* _TASK TO COMPLETE_: Task for the records below: copy exactly, and only, the line containing "создание сайтов (195, 1740)" and every line after it to the end, with pictures left out.

Stored data entries

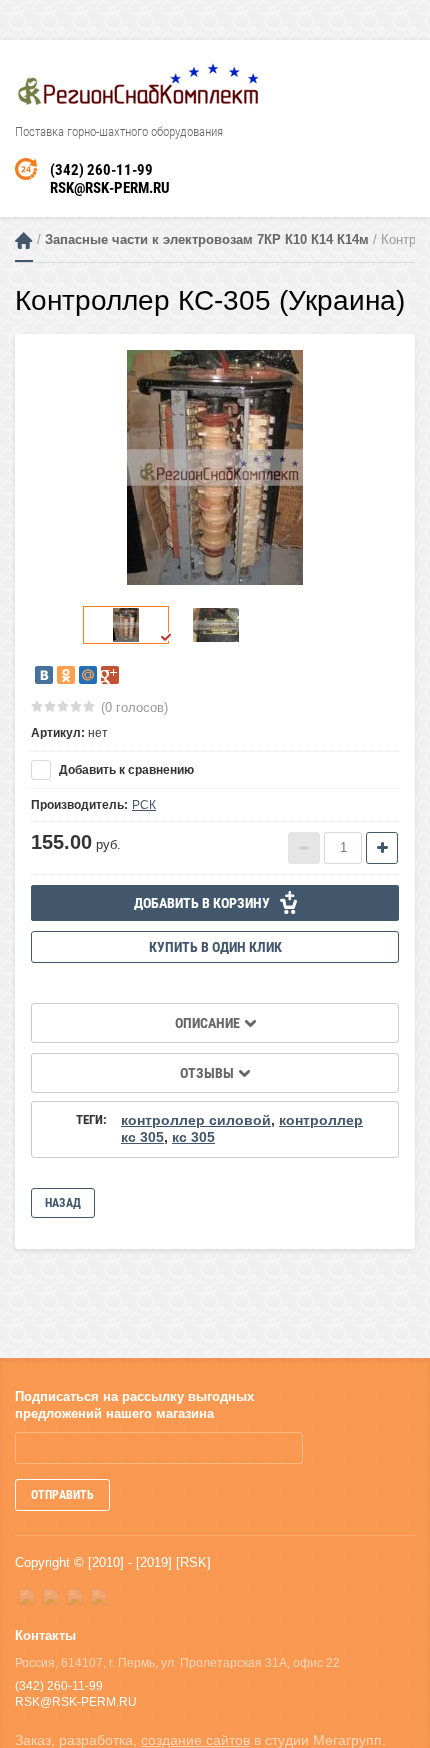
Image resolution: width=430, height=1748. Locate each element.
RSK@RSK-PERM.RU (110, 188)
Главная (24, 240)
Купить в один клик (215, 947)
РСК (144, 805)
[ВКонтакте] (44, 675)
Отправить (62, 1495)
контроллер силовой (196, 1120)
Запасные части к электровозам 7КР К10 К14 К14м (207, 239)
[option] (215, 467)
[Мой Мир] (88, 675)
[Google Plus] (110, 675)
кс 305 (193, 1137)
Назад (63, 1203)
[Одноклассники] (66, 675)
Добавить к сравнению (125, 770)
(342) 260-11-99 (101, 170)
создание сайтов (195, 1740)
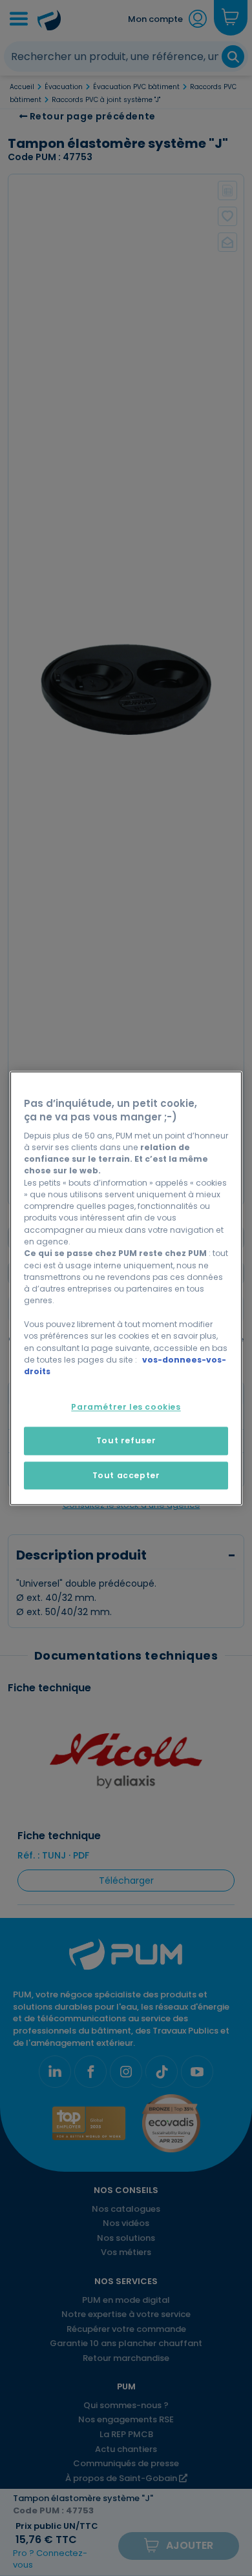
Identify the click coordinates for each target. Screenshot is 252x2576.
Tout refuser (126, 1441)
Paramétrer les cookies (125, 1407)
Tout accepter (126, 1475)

* _EXERCISE RESPONSE_:
создание сайтов (195, 1740)
Identify the click coordinates for each target. Screenshot is 252x2576.
Tout refuser (126, 1441)
Paramétrer les cookies (125, 1407)
Tout accepter (126, 1475)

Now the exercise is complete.